Thank you for your reply.
This is my sql, self-join, calculate the proportion and then get top10
cumstors。
"mytable" has only 60,000 records, after joining, the "records send" is
2,869,940 records, and is still increasing.
select * from (
select
t1.id,
t1.month,
t1.customer,
t1.amount,
t1.counts,
t1.counts/t2.counts as countRate,
t1.amount/t2.amount as amountRate,
row_number() over(partition by t1.corpId, t1.month order by t1.amount
desc, t1.customer) as rn
from
(SELECT
id,
month,
customer,
sum(amount) AS amount,
sum(counts) AS counts
FROM
mytable
GROUP BY id,month,customer
)t1
inner join
(
SELECT
id,
month,
sum(amount) AS amount,
sum(counts) AS counts
FROM
mytable
WHERE
GROUP BY id,month
)t2
on t1.id = t2.id
and t1.month = t2.month
)t
where rn<=10
;
On Wed, Sep 4, 2019 at 7:48 PM Wesley Peng
wrote:
> Hi
>
> on 2019/9/4 19:30, liu ze wrote:
> > I use the row_number() over() function to do topN, the total amount of
> > data is 60,000, and the state is 12G .

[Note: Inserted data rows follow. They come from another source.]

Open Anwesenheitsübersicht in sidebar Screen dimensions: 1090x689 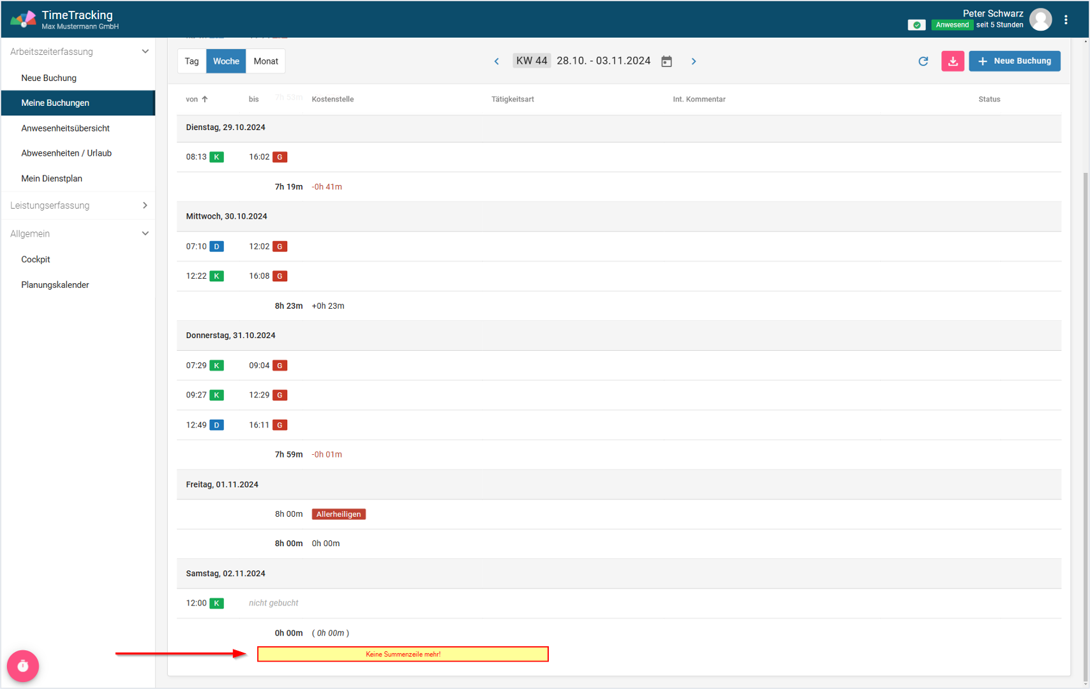pos(65,128)
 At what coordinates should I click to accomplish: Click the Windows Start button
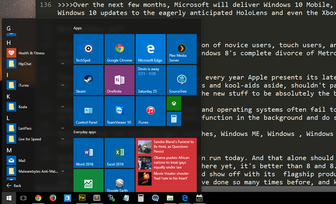pyautogui.click(x=9, y=198)
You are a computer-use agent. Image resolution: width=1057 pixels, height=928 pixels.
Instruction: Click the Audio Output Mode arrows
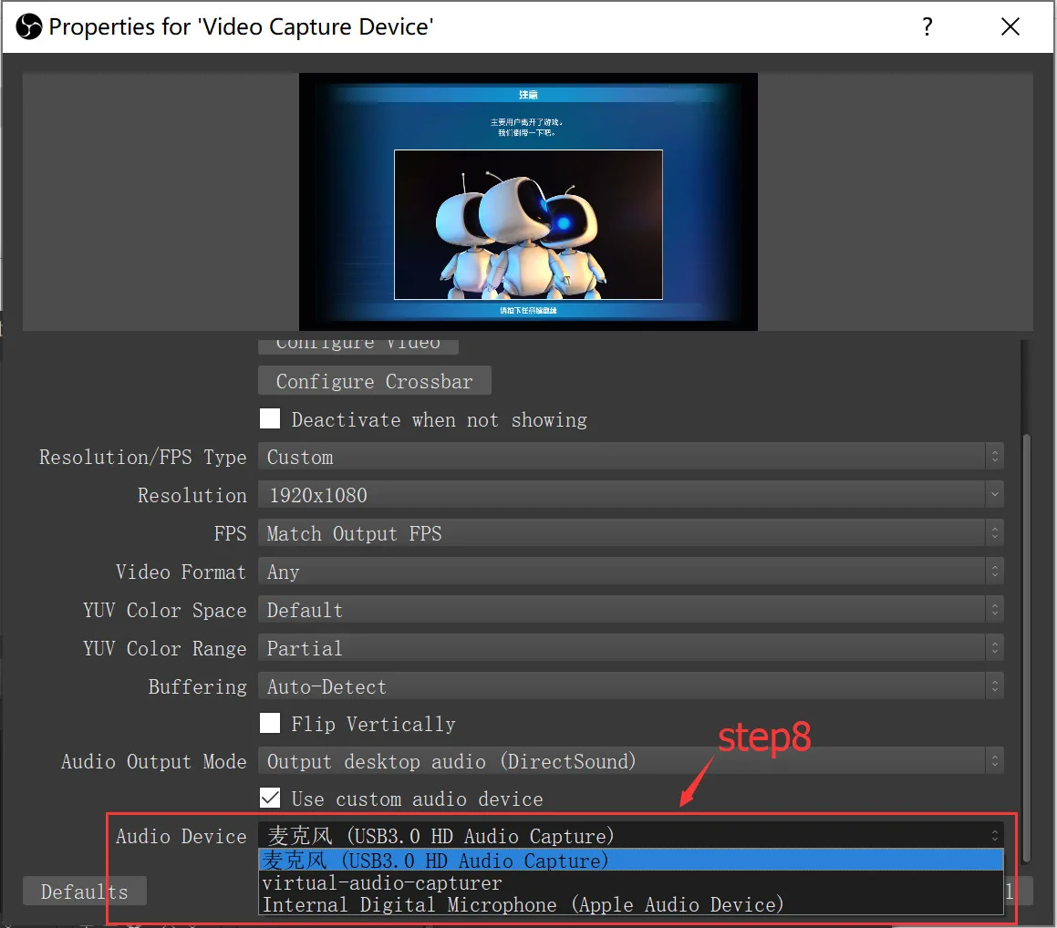click(994, 761)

> > Finally, oom, is there any way to optimize it?
>
> ref:
>
> https://stackoverflow.com/questions/50812837/flink-taskmanager-out-of-memory-and-memory-configuration
>
> The total amount of required physical and heap memory is quite difficult
> to compute since it strongly depends on your user code, your job's
> topology and which state backend you use.
>
> As a rule of thumb, if you experience OOM and are still using the
> FileSystemStateBackend or the MemoryStateBackend, then you should switch
> to RocksDBStateBackend, because it can gracefully spill to disk if the
> state grows too big.
>
> If you are still experiencing OOM exceptions as you have described, then
> you should check your user code whether it keeps references to state
> objects or generates in some other way large objects which cannot be
> garbage collected. If this is the case, then you should try to refactor
> your code to rely on Flink's state abstraction, because with RocksDB it
> can go out of core.
>
> RocksDB itself needs native memory which adds to Flink's memory
> footprint. This depends on the block cache size, indexes, bloom filters
> and memtables. You can find out more about these things and how to
> configure them here.
>
> Last but not least, you should not activate
> taskmanager.memory.preallocate when running streaming jobs, because
> streaming jobs currently don't use managed memory. Thus, by activating
> preallocation, you would allocate memory for Flink's managed memory
> which is reduces the available heap space.
>